* Activity: Print every entry, word for word, and skip the images.
=== Section Start ===
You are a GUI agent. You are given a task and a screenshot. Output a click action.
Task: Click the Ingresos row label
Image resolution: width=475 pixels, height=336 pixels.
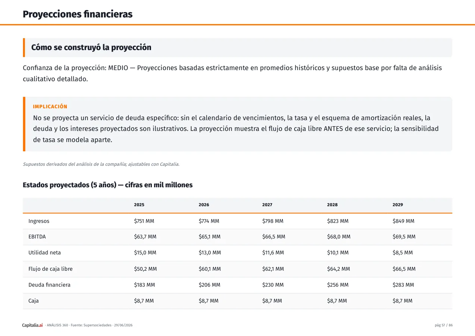click(39, 221)
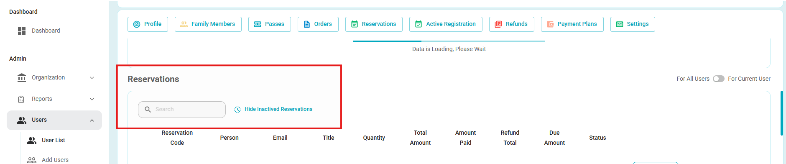
Task: Switch to the Payment Plans tab
Action: tap(572, 24)
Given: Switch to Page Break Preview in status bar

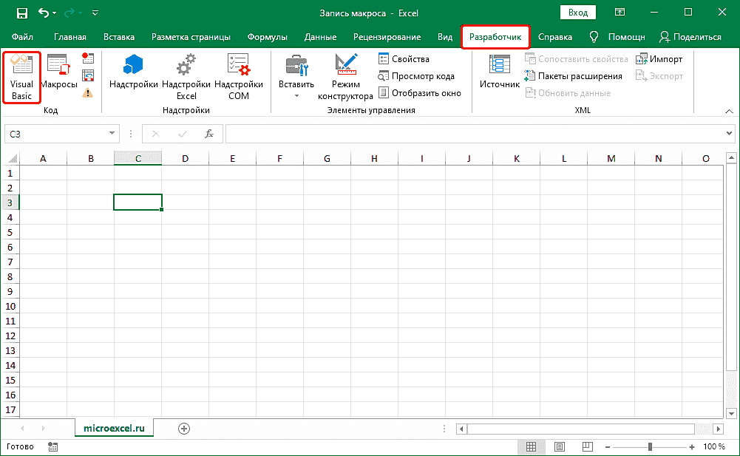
=== Section End ===
* Response box:
You are a GUI agent. You are given a task and a screenshot. Output a click action.
Task: Click the Ingresos row label
Image resolution: width=475 pixels, height=336 pixels.
click(39, 221)
Task: Switch to the Payment Plans tab
Action: tap(572, 24)
Given: Switch to Page Break Preview in status bar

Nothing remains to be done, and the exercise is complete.